▶ **How to complete this task**: Copy, exactly as written, the lines that begin at the one containing "Bookmarks (71, 1166)" and end at the one containing "Land acknowledgment". Skip any pictures in the data below.

▶ **Exercise data**:
+ + + + + + +
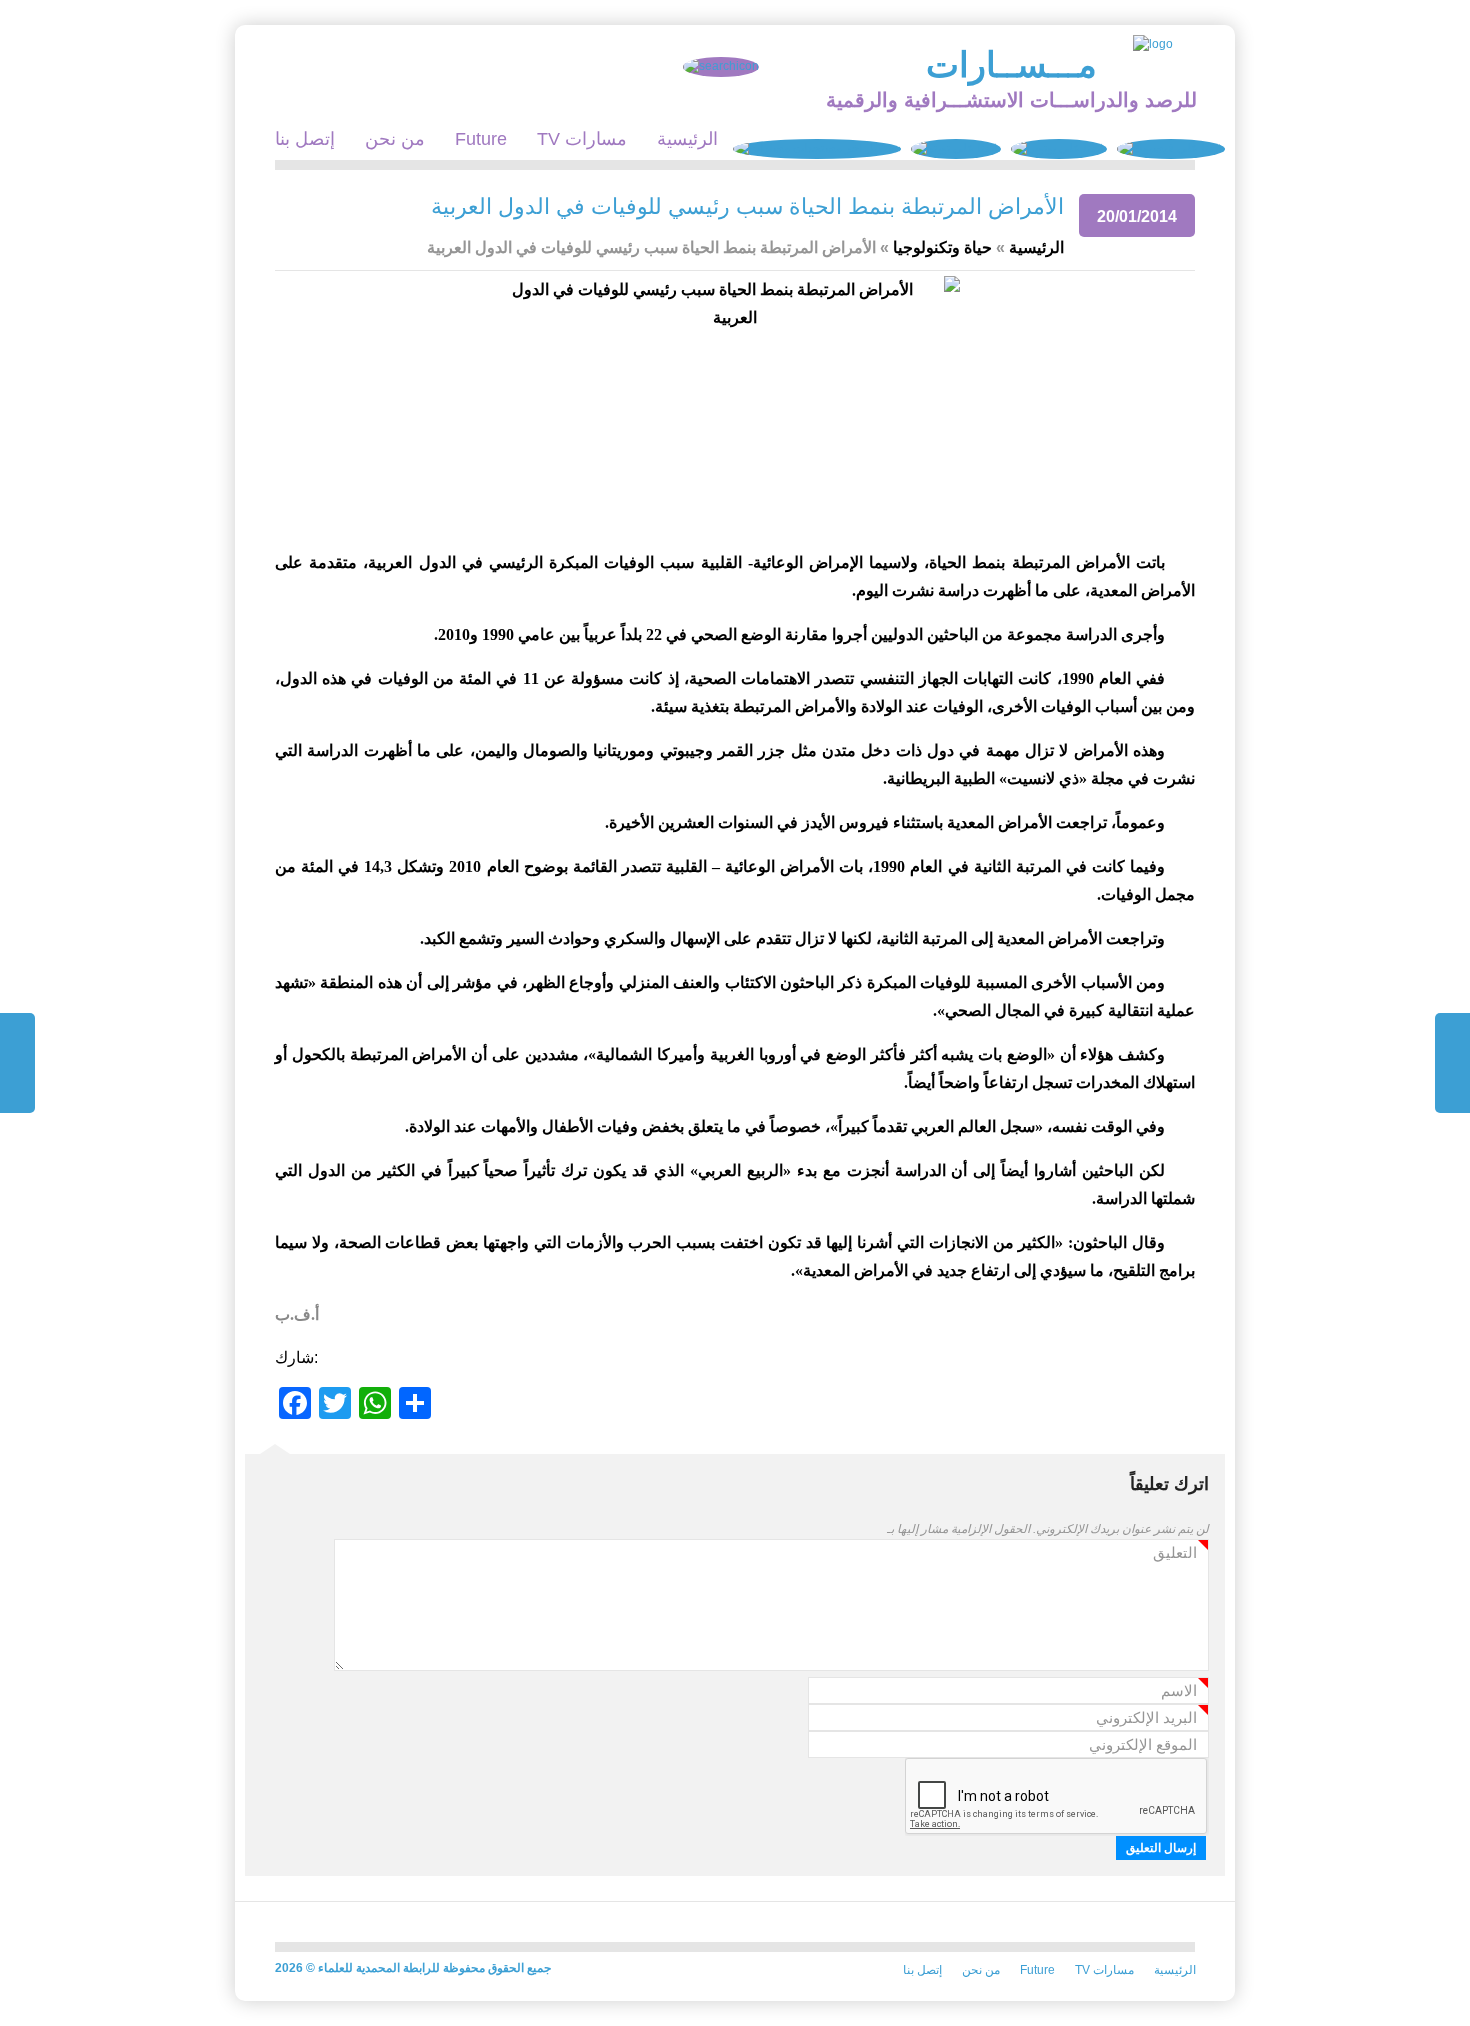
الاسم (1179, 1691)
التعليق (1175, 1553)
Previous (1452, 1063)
+ + + + + + +
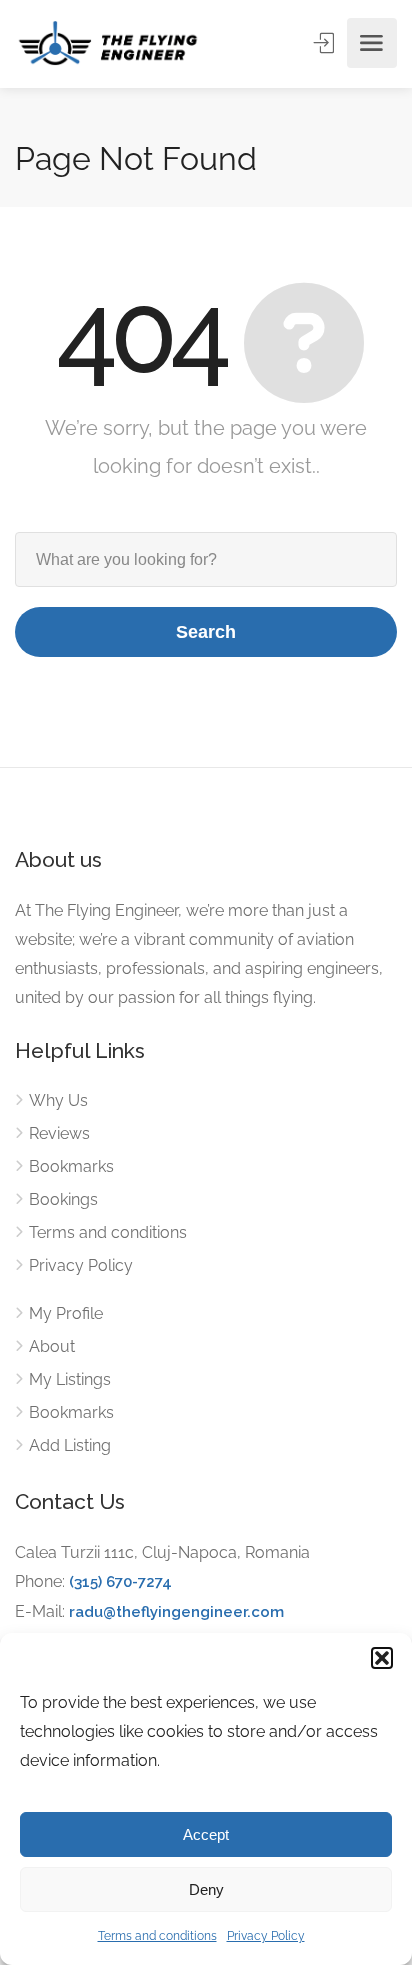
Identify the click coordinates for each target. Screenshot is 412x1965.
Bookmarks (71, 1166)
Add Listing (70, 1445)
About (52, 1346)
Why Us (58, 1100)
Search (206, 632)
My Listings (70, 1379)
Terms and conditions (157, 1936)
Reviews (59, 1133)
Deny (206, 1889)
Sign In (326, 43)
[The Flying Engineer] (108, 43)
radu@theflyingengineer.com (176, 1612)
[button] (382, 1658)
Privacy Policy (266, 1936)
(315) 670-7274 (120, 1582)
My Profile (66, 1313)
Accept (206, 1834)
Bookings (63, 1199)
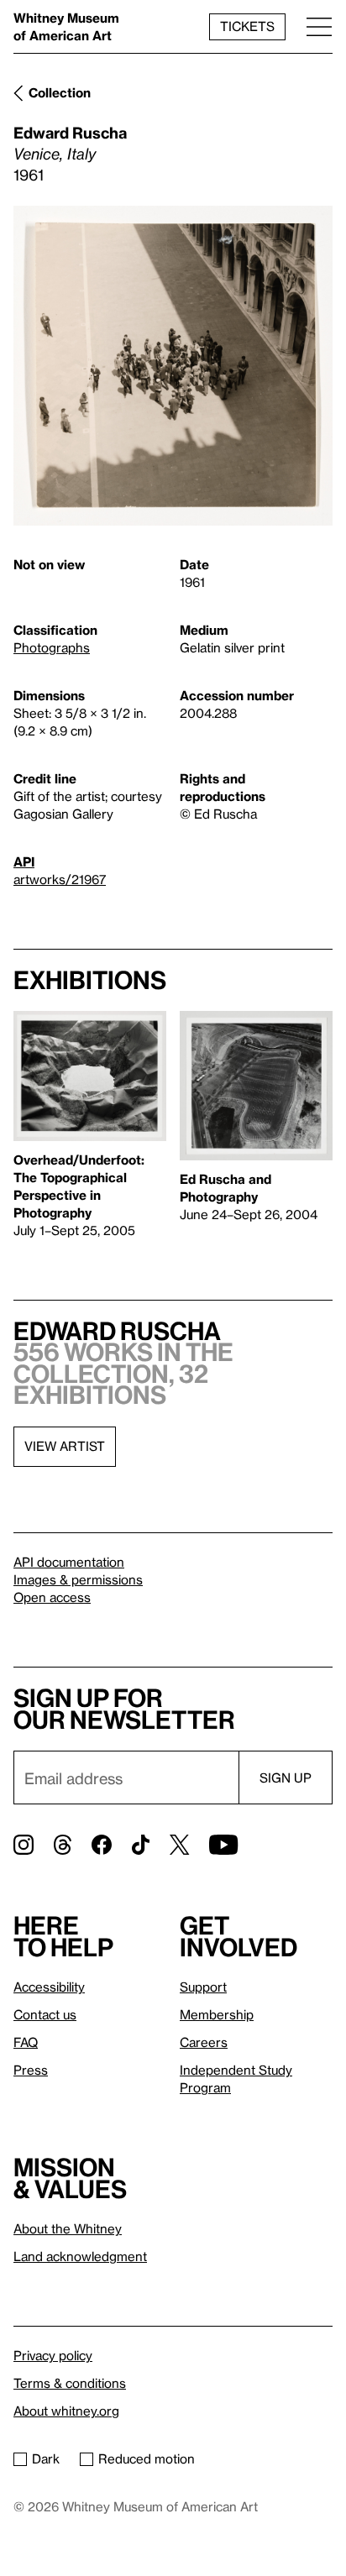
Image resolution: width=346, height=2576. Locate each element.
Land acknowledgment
+ + + + + + +
▶ **Answer box**:
Bookmarks (71, 1166)
Add Listing (70, 1445)
About (52, 1346)
Why Us (58, 1100)
Search (206, 632)
My Listings (70, 1379)
Terms and conditions (157, 1936)
Reviews (59, 1133)
Deny (206, 1889)
Sign In (326, 43)
[The Flying Engineer] (108, 43)
radu@theflyingengineer.com (176, 1612)
[button] (382, 1658)
Privacy Policy (266, 1936)
(315) 670-7274 (120, 1582)
My Profile (66, 1313)
Accept (206, 1834)
Bookings (63, 1199)
Image resolution: width=346, height=2576. Locate each element.
Land acknowledgment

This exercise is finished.